By Carol Church, Writer, Family Album
Reviewed by David Diehl, PhD, Department of Family, Youth, and Community Sciences, University of Florida, and Suzanna Smith, PhD, Department of Family, Youth, and Community Sciences, University of Florida
“Dude. Why are you always following us around?”
“Did you hear what she did with him in the back of the bus?”
“Are you seriously wearing that?”
This is Relational Aggression
Many of us probably heard comments like this at some point during our childhood or teen years. While some might just consider this typical kid behavior, or (more accurately) bullying, researchers actually have a more specific term for remarks like these. They call it “relational aggression.”
Relational aggression includes humiliating and cruel comments, teasing, spreading rumors, and social rejection and exclusion. While it may not be as obvious or easily identifiable as physical bullying, it certainly can hurt. And it can take place online as well as in person.
RA in the Media
Like physical bullying, relational aggression is frequently depicted on TV and in movies. Unfortunately, characters who use relational aggression in screen media are often likable and attractive. What’s more, relational aggression is commonly portrayed as justified. This is concerning when we think about young people who are watching, since research suggests that their behavior and beliefs are often affected by what they see in the media.
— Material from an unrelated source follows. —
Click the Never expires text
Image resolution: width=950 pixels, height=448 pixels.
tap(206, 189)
Does Parents’ Guidance Matter?
A recent study took a look at about 100 children in grades three through six to find out how seeing relational aggression on TV might affect them. The children were asked to list their favorite TV shows and favorite movies and how often they watched them. They also rated how often characters in the shows and movies used relational aggression, such as spreading rumors or giving each other the silent treatment.
Importantly, parents of the children were also asked how often they talked with their children about the movies and TV the kids watched. The researchers wanted to know whether moms and dads might be able to prevent kids from developing these problematic attitudes by discussing these behaviors with them.
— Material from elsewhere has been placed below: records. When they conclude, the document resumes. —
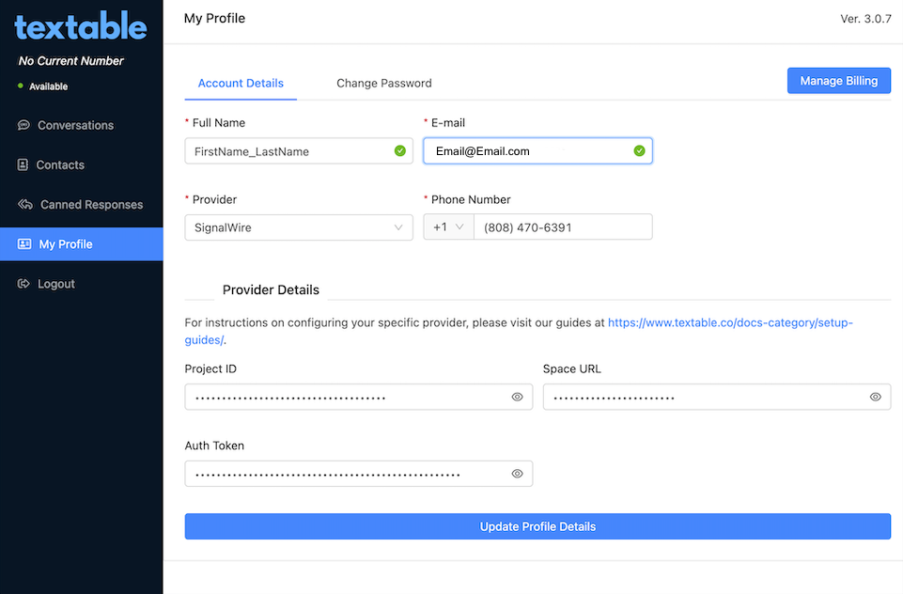Click inside the Phone Number input field
The width and height of the screenshot is (903, 594).
click(x=563, y=227)
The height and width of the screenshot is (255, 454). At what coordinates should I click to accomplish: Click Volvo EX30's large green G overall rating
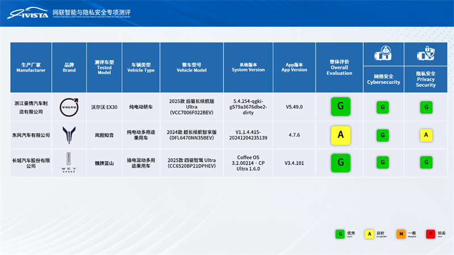[x=341, y=106]
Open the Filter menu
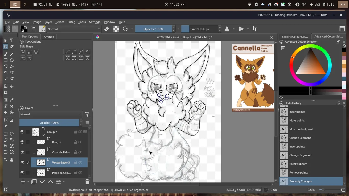Screen dimensions: 349x196 click(x=71, y=22)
Children who watched relationally aggressive shows more often were indeed more likely to condone this kind of bullying. For instance, they were more likely to agree with statements like “It’s okay to tell your friend not to be friends with someone you don’t like.”
However, it did seem that parents had a key role to play in helping their children learn that this kind of behavior isn’t okay. When the same children were tested again a year later, children whose parents had talked to them about what they watched showed less approval of relational aggression than kids whose parents weren’t having these kinds of discussions.
More Help for Parents
What’s the take-home from this study for moms and dads? First, parents need to make sure kids know that relational aggression is bullying, and that it’s not acceptable. Talk to them about stepping up for others if they see it in action. For more tips, check out stopbullying.gov.
Next, remember to set a positive example for your kids with your own behavior. Don’t speak negatively about other people in front of your children. Instead, model kindness, cooperation, and good friendship skills. For more on positive role modeling and how to handle relational aggression issues if they come up, try this publication from The Colorado Trust.
Finally, make sure that what your children watch is appropriate for their age. If a show or movie seems too high in relational aggression, choose something different, and tell your children why. The resources at Common Sense Media can help parents locate positive options. And if you see relational aggression in in the shows and movies your child watch, talk about it! Tell your children that it’s not acceptable to act like this, and why. While it may not always feel like it, your input really matters, and your kids are listening.
(Photo credit: TV, Because It Is So Much Fun by Randen Pederson. CC BY 2.0. Cropped.)
Further Reading
Common Sense Media Editors’ Picks for Movies and TV–TV shows and movies selected by a team of editors for their positive messages and kid-friendly appeal.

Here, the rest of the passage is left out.